[发明专利]一种胰激肽原酶的检测方法

说明书

本发明涉及一种胰激肽原酶的检测方法，所述方法如下所示：底物配制：取N‑苯甲酰‑L‑精氨酸乙酯盐酸盐，溶于三羟甲基氨基甲烷缓冲液中，制成底物溶液；标准品溶液配制：取标准品配制成标准品溶液，所述标准品为能够作为标准的胰激肽原酶；供试品溶液配制：取供试品配制成供试品溶液，所述供试品为待检测的胰激肽原酶。本方法可在3‑5分钟内同时进行96次试验，可同时检测多个样本，大幅度提高检验效率，效率提高将近100倍，大大节省时间和成本。
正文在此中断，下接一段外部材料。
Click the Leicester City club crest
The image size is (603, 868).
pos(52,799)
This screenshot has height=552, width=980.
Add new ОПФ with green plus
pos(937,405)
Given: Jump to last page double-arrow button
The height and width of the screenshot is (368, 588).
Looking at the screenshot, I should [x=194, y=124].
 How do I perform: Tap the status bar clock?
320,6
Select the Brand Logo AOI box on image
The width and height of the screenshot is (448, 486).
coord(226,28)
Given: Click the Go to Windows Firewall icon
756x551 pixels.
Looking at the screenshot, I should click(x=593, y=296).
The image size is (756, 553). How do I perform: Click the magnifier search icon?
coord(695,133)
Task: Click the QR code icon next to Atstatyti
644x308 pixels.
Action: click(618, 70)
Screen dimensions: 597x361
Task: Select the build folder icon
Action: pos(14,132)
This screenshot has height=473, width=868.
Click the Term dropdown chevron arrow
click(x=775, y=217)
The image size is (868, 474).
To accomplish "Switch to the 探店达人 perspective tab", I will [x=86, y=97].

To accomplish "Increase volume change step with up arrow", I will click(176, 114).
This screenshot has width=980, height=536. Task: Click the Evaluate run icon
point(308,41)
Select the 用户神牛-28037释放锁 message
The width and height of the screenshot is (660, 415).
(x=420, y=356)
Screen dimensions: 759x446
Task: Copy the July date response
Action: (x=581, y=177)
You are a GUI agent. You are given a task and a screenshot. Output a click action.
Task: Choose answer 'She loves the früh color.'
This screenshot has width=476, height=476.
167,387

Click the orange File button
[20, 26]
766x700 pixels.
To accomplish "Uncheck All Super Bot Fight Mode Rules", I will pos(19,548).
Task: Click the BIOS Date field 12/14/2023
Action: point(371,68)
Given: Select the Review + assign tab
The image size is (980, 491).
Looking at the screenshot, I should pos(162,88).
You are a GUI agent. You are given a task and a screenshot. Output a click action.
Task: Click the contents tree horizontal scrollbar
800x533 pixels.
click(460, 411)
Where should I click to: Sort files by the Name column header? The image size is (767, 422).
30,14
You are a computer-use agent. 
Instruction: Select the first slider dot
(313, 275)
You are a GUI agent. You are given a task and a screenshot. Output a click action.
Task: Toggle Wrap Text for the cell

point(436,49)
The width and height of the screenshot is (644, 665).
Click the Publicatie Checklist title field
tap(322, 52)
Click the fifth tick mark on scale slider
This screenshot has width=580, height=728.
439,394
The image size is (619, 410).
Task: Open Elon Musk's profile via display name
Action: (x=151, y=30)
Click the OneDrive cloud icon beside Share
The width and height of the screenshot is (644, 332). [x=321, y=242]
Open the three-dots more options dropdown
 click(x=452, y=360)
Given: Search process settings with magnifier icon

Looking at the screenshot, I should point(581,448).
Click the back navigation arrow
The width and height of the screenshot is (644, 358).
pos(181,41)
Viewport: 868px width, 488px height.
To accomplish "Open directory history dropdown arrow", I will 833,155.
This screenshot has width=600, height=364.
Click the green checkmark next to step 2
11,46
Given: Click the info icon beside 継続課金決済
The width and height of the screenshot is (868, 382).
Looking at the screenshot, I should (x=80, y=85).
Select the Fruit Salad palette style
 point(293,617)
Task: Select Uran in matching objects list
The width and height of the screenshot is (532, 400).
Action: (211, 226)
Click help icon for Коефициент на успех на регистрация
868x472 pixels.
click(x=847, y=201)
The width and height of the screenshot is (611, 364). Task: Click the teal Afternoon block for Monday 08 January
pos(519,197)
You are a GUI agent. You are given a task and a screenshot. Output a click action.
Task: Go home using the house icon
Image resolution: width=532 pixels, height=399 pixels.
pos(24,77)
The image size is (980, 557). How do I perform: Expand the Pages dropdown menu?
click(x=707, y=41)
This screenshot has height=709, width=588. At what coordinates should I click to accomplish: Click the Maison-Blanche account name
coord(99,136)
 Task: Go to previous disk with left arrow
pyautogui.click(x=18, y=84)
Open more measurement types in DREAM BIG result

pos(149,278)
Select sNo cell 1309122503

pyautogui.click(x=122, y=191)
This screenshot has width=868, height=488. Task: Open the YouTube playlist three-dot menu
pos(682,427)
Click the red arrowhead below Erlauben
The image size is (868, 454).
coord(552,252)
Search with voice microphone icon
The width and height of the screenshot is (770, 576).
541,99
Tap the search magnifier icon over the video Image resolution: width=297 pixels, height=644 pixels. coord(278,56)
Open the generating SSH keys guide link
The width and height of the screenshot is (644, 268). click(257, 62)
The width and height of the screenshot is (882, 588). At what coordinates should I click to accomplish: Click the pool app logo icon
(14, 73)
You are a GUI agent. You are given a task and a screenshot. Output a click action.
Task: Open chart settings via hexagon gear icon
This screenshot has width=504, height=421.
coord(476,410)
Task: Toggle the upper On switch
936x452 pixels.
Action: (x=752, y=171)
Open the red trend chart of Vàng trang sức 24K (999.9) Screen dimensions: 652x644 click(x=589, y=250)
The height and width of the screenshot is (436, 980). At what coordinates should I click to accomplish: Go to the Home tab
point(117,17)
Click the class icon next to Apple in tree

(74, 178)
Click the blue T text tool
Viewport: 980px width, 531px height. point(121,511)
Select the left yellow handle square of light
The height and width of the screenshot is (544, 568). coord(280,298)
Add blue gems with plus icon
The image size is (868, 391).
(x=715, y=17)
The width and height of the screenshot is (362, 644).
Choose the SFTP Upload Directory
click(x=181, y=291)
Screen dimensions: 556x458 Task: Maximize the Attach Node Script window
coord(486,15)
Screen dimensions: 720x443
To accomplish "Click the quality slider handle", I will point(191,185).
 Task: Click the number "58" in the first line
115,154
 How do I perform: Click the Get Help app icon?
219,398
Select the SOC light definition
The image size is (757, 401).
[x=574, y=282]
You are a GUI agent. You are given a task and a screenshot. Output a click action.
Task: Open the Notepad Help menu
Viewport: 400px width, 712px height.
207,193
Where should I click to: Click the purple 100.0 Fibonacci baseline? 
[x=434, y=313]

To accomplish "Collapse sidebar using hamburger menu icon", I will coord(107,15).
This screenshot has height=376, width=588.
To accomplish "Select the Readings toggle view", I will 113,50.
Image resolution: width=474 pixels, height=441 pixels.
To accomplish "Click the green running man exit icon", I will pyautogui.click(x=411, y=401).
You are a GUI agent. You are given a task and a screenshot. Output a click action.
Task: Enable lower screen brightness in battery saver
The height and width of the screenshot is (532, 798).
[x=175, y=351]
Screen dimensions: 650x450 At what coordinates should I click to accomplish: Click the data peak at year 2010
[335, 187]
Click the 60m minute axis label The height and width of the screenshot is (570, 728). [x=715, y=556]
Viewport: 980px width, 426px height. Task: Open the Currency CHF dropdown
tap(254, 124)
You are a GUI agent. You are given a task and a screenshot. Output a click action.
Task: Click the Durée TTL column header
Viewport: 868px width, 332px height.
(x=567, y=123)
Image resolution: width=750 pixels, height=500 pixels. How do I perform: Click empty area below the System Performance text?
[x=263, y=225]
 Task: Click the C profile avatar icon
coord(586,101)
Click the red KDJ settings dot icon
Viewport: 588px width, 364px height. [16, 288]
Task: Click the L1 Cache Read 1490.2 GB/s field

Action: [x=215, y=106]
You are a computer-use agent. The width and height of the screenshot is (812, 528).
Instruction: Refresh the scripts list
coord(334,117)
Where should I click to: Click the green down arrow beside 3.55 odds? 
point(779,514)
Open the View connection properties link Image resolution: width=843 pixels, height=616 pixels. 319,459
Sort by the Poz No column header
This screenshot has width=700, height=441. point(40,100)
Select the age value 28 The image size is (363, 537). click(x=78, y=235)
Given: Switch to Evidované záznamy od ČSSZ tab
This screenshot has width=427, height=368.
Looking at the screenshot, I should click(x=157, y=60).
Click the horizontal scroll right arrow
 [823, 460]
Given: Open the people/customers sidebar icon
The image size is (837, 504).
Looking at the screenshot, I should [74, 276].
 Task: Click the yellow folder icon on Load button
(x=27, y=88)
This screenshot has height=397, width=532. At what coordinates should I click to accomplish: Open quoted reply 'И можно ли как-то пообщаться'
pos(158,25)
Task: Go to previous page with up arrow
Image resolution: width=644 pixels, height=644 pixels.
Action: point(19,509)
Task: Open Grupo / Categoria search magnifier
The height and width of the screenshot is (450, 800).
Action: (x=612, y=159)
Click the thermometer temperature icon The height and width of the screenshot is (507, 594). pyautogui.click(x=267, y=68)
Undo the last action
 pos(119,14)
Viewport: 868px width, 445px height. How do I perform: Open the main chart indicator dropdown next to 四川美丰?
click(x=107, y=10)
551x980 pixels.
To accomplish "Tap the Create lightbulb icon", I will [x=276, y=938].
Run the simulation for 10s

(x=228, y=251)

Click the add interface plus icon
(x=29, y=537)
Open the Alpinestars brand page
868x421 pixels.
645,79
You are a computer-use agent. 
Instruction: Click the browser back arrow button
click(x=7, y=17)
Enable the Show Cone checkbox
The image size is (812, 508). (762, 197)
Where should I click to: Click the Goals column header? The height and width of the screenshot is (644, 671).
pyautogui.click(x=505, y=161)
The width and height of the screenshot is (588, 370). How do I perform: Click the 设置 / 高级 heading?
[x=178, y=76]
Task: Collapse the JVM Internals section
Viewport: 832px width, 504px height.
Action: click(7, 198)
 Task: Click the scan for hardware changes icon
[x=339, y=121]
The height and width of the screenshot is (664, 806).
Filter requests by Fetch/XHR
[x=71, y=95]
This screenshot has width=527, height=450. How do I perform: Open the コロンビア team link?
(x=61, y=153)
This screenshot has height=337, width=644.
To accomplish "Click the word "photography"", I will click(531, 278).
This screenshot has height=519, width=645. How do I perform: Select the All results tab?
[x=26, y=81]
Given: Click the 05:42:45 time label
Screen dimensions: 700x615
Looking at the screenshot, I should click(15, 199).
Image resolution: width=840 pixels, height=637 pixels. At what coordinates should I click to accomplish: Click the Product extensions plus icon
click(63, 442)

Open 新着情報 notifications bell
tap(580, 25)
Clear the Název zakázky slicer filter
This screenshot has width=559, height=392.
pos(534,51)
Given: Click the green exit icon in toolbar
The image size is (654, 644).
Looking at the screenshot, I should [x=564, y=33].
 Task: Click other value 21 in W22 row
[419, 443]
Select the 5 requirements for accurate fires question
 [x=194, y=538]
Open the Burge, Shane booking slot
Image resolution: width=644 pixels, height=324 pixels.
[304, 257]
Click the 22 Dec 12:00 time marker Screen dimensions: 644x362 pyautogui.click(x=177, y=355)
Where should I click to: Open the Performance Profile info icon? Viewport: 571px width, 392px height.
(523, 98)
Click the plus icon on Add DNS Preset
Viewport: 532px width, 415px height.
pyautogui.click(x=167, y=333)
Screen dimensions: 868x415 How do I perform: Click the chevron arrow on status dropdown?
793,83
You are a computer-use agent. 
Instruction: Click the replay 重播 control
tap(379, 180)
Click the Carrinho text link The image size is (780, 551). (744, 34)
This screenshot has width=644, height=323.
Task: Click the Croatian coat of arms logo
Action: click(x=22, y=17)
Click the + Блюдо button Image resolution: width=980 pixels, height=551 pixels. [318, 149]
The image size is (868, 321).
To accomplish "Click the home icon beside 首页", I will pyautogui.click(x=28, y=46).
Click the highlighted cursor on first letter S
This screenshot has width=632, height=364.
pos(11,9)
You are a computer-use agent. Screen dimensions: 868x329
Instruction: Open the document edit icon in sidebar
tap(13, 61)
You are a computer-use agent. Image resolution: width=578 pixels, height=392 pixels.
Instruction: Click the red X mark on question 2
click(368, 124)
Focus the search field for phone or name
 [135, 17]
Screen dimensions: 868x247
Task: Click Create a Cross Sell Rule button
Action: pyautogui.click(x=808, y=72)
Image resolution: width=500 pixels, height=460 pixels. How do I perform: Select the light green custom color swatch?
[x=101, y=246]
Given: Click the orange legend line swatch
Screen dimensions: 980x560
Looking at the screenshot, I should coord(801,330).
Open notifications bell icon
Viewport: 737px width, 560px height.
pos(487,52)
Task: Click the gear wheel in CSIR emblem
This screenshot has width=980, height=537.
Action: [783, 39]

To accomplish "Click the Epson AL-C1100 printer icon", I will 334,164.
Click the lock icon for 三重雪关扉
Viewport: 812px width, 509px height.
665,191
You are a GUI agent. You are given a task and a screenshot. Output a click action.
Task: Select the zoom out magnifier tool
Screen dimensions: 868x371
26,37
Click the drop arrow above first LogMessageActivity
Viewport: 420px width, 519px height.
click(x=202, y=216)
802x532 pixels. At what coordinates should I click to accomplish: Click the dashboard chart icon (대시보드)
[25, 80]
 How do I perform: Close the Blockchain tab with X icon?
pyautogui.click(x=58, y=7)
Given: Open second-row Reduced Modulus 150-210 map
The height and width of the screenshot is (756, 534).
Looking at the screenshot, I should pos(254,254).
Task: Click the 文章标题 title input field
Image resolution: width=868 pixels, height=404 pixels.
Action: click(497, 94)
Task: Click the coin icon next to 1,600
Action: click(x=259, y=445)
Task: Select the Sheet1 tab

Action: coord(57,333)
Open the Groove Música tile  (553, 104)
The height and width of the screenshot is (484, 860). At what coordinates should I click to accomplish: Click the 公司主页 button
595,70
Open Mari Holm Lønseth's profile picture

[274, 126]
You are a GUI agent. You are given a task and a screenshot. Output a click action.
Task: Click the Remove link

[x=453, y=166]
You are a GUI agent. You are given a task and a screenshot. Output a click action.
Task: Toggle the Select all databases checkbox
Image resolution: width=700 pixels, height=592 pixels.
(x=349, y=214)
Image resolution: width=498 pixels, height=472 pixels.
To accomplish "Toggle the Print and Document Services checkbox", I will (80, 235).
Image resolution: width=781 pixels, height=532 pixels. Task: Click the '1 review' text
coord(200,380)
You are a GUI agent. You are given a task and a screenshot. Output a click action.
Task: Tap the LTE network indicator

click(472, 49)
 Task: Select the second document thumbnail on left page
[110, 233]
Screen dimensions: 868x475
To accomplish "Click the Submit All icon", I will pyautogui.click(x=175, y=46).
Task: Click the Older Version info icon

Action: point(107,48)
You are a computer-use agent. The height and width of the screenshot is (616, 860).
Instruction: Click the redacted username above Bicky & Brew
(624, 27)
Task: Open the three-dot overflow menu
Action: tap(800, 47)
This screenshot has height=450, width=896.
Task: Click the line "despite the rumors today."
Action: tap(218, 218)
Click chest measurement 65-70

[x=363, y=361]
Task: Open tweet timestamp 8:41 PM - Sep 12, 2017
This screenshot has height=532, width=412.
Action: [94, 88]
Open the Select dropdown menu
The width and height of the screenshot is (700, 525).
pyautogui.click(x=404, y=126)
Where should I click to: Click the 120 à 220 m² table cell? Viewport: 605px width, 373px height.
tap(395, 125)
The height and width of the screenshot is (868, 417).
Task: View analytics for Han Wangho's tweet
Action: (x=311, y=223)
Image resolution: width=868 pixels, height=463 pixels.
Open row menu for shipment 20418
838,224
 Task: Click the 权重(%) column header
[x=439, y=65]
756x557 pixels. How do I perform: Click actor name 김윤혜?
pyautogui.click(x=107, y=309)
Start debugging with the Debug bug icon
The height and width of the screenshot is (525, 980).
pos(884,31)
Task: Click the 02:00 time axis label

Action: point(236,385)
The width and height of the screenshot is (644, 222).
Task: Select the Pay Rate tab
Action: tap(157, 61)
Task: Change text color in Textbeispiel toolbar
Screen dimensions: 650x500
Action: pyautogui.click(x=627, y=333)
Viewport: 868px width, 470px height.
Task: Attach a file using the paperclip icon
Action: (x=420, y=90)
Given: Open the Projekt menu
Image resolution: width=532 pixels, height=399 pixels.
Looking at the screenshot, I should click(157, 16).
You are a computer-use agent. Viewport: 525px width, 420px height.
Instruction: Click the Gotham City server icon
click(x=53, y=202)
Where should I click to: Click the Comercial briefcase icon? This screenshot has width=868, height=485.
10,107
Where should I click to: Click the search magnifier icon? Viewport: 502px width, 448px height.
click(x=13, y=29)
且误差率低，一致性好。

技术领域

本发明涉及药物制剂技术领域，具体涉及一种胰激肽原酶的效价评价或检测方法。

背景技术

胰激肽原酶，又称激肽释放酶，英文名称为Pancreatic Kininogenase，Kallidinogenase,Kallikrein，是一种从动物(主要是猪)的胰腺中提取的药用酶，是一种血管扩张药，有改善微循环作用。主要用于微循环障碍性疾病，如糖尿病引起的肾病，周围神经病，视网膜病，眼底病及缺血性脑血管病，也可用于高血压病的辅助治疗。

胰激肽原酶效价检测最新药典方法为：取N-苯甲酰-L-精氨酸乙酯盐酸盐底物溶液2.5ml，与0.1ml供试品(标准品)溶液置比色皿中，25℃±0.5℃下反应，测定253nm波长处1分钟时的吸光度A和3分钟时的吸光度A的差值(△A)，供试品及标准品分别测试3次。通过对比计算标准品△A与供试品△A，得出供试品效价。该方法已经成为检测酶效价约定俗成的方法，长久以来都是作为本领域技术人员的重要甚至是唯一依据。以至于，越来越少的人来研究或突破该方法。

然而，本申请人通过研究发现，该方法存在较多的不足，如该方法采用的是紫外分光光度计法，操作繁琐，耗时较长；且比色皿反应标准品及供试品反应为独立体系，其不是同一体系，误差率高；最重要的是，其检测效率非常低。众所周知，胰激肽原酶效价检测是该酶研究者或生产商等的极其常用的方法，也是几乎唯一的评价标准，因此，该方法的优劣直接影响或决定了对于胰激肽原酶最终结果的评价，也直接影响了该酶的应用以及含有该酶的药物，故该方法其实极其重要，故对于其改进尤为重要。

发明内容

本发明针对现有技术的缺陷提供了一种胰激肽原酶的检测方法，旨在克服现有技术中效率低、一致性差等多个的不足。

本发明的目的是通过以下技术方案来实现：

本发明的一个发明点为提供一种胰激肽原酶的检测方法，所述方法如下所示：

底物配制：取N-苯甲酰-L-精氨酸乙酯盐酸盐，溶于三羟甲基氨基甲烷缓冲液中，制成底物溶液；

标准品溶液配制：取标准品配制成标准品溶液，所述标准品为能够作为标准的胰激肽原酶；

供试品溶液配制：取供试品配制成供试品溶液，所述供试品为待检测的胰激肽原酶；

检测方法：在含有多孔的酶标板微孔中，先在不同的孔中分别加入标准品溶液和供试品溶液，然后快速在每个微孔中加入N-苯甲酰-L-精氨酸乙酯盐酸盐底物溶液，反应，测定不同不同时间点的吸光度的差值，通过对比计算标准品与供试品的差值，得出供试品效价。

进一步地，底物配制方法：取15～40mg N-苯甲酰-L-精氨酸乙酯盐酸盐，溶于pH8.0三羟甲基氨基甲烷缓冲液中，制成浓度为0.1～0.4mg/ml的底物溶液，优选0.2-0.4mg/ml的底物溶液，更有选为0.35mg/ml的底物溶液。

进一步地，所述标准品溶液和供试品溶液的配制方法一样，均为用pH7.0 磷酸盐缓冲液制成2～15IU/ml溶液。

进一步地，所述酶标板为96孔酶标板。

进一步地，所述酶标板放置在酶标仪中。

进一步地，所述检测方法中的加样过程要在冰浴中进行。